Bordering a Todi hill side, Santa Maria della Consolazione rises like a veritable temple, “perhaps the most limpid of all classical architecture that has been built in Italy”:And like most temples, Santa Maria della Consolazione was constructed to house a venerated image.
According to legend, in the early 16th-century when a pair local stonemasons were demolishing a decrepit wall in this area, they found an edicola (small shrine) overgrown with brambles. The shrine housed an image of the Virgin and Child with Saint Catherine of Alexandria, called “Le Mistiche Nozze di Gesù con Santa Caterina di Alessandria,” for the Christ Child presents a ring to the Saint, in sign of a “mystical marriage.”
One of the stonemasons, perhaps Iole di Cecco, blind in one eye, reverently cleaned the image with his own fazzoletto (handkerchief). The mason then used his fazzoletto to clean his own face and eyes and astonishingly, regained his sight.

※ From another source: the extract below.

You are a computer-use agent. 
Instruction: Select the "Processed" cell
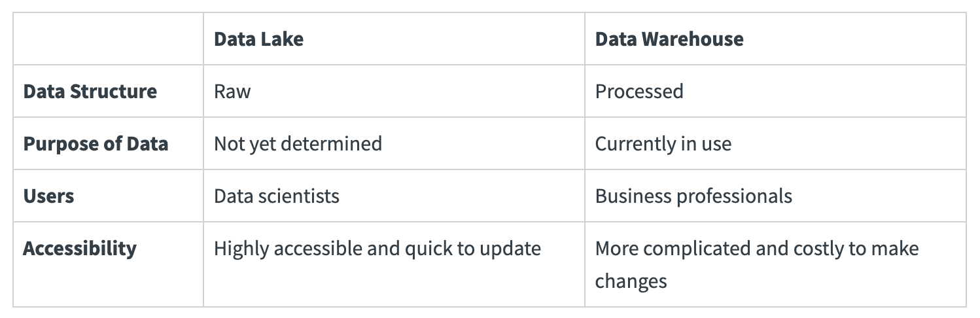click(x=639, y=92)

Word of the miracle spread rapidly and in June, 1508 the local bishop, mandated the building of a chapel to house the sacred image – which he wished called “Santa Maria della Consolazione” – with the hopes that the site would become the destination of pilgrimages, especially for the ill.
There was already a church on the site but the city of Todi decided on the building of a grandiose Renaissance church in order to affirm the city’s prestige – and power – to surrounding cities with medieval cathedrals.

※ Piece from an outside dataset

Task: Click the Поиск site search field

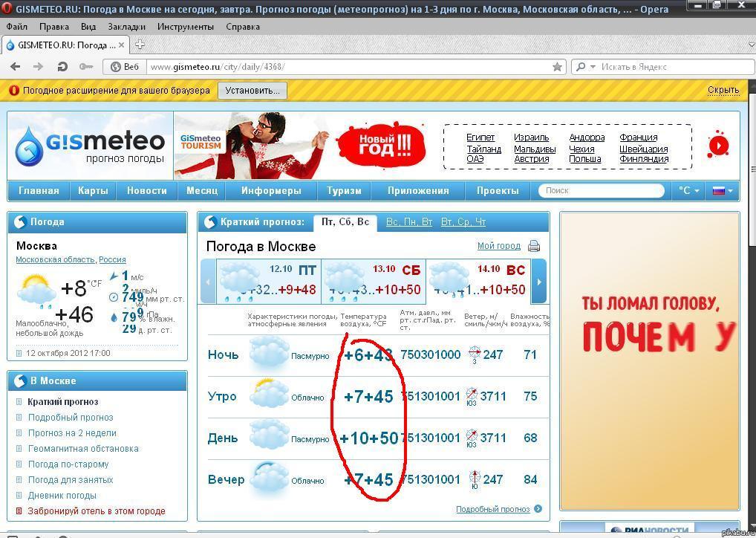Action: point(600,191)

The position of the church on the edge of town, just outside the 13th-century walls, was a point of prestige, visible from a distance:
Many art historians attribute the design of the building to the great architect, Donato Bramante……..although recent studies do not exclude a possible influence of Da Vinci on the structure’s design.
Art historian and Leonardo Da Vinici expert, Luca Garai, wrote, “The design is part of the studies of churches of Leonardo…and precedes the church’s construction by fifteen years…..when Leonardo was in Milan and friend of Bramante, sharing commissions with him…….Leonardo’s architectural activity is not limited to this but the Consolazione is the only architectural example still existing.”

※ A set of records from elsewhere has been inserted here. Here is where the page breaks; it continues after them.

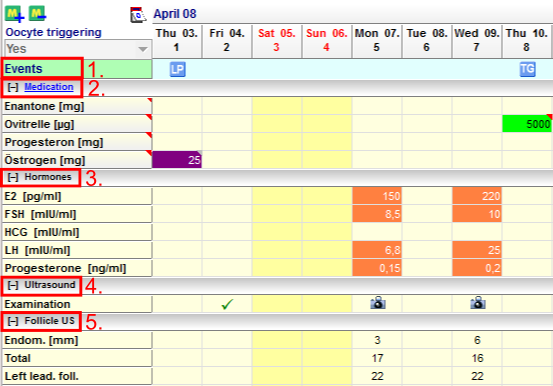Click the TG trigger event icon
The height and width of the screenshot is (386, 553).
coord(527,69)
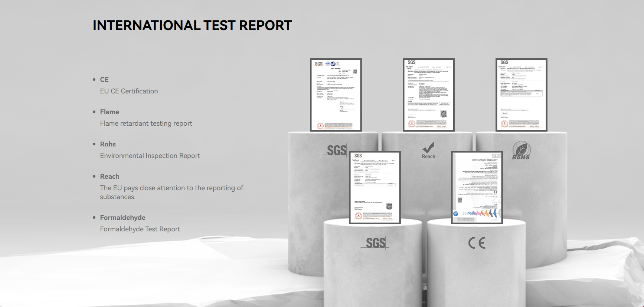644x307 pixels.
Task: Click the SGS logo beside the CE mark
Action: tap(376, 243)
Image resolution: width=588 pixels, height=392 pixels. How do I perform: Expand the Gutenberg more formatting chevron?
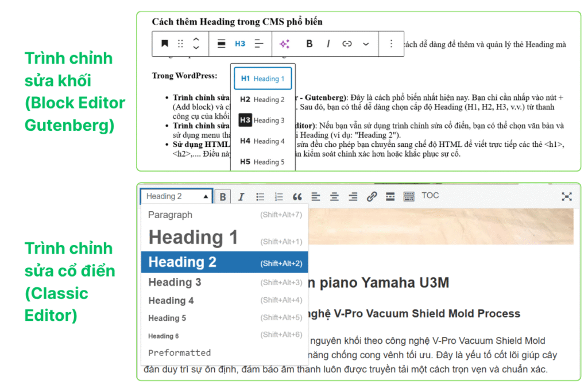pyautogui.click(x=366, y=44)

Started in 1508, the church was finished in 1607.
More than ten architects participated in the construction, including many famous ones who have left their mark in other Umbrian hill towns (and not only): Cola da Caprarola (Foligno), Antonio Sangallo il Giovane (Gubbio, Spoleto), Ippolito Scalza (Orvieto), Vignola (Citta’ di Castello and Assisi,S. Maria degli Angeli), Galeazzo Alessi (Perugia, Assisi, Castiglione del Lago, Citta’ della Pieve).
With three polygonal apses and one semicircular one, the Tempio di Santa Maria della Consolazione was built on the Greek-cross plan: “a reminder of the harmony and unity of the universe….the union of humanity with the divine.” (Lorena Battistoni, Il Tempio di Santa Maria della Consolazione in Todi, 1508-1607).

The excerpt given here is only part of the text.